==== Page excerpt

Standing tall in bright red hazmat suits, five North Korean health workers stride towards an ambulance to do battle with a COVID-19 outbreak that – in the presumed absence of vaccines – the country is using antibiotics and home remedies to treat.
The isolated state is one of only two countries yet to begin a vaccination campaign and, until last week, had insisted it was COVID-free.
Now it is mobilizing forces including the army and a public information campaign to combat what authorities have acknowledged is an “explosive” outbreak.
In a March report, an independent U.N. human rights investigator said it was plagued by “under-investment in infrastructure, medical personnel, equipment and medicine, irregular power supplies and inadequate water and sanitation facilities”.
Kim Myeong-Hee, 40, who left the North for South Korea in 2003, said such shortcomings led many North Koreans to rely on home remedies.
“Even if we go to the hospital, there are actually no medicines. There was also no electricity so medical equipment could not be used,” she said.
When she contracted acute hepatitis, she said she was told to take minari – a water parsley made famous by the 2020 film of the same name – every day, and to eat earthworms when afflicted by another, unknown illness.
Home remedies had sometimes failed to prevent loss of life during epidemics in the 1990s, Kim added.
In an interview on state television on Monday, Vice Minister of Public Health Kim Hyong Hun said the country had switched from a quarantine to a treatment system to handle the hundreds of thousands of suspected “fever” cases reported each day.
The broadcaster showed footage of the hazmat team, and masked workers opening windows, cleaning desks and machines and spraying disinfectant.

========

### Work to complete
1/ Translate this sentence from the North Korea COVID-19 article into Spanish: "The isolated state is one of only two countries yet to begin a vaccination campaign and, until last week, had insisted it was COVID-free."
2/ Quote the stretch of the North Korea COVID-19 article from "Standing tall in" through "it was COVID-free.".
The lines after the North Korea COVID-19 article play no part in this work.

==== Source material

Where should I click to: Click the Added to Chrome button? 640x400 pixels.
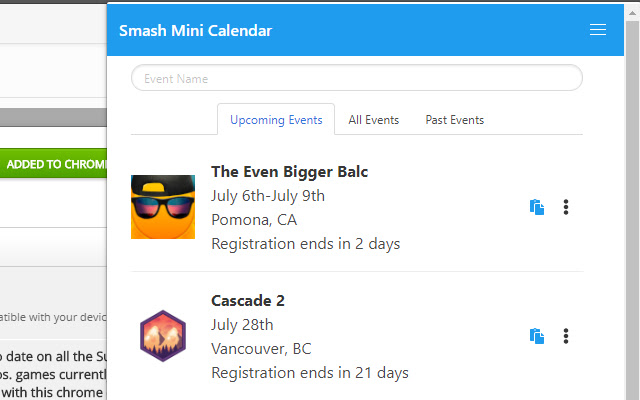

========

### Solution set
1/ El Estado aislado es uno de los dos únicos países que aún no han comenzado una campaña de vacunación y, hasta la semana pasada, había insistido en que estaba libre de COVID.

2/
Standing tall in bright red hazmat suits, five North Korean health workers stride towards an ambulance to do battle with a COVID-19 outbreak that – in the presumed absence of vaccines – the country is using antibiotics and home remedies to treat.
The isolated state is one of only two countries yet to begin a vaccination campaign and, until last week, had insisted it was COVID-free.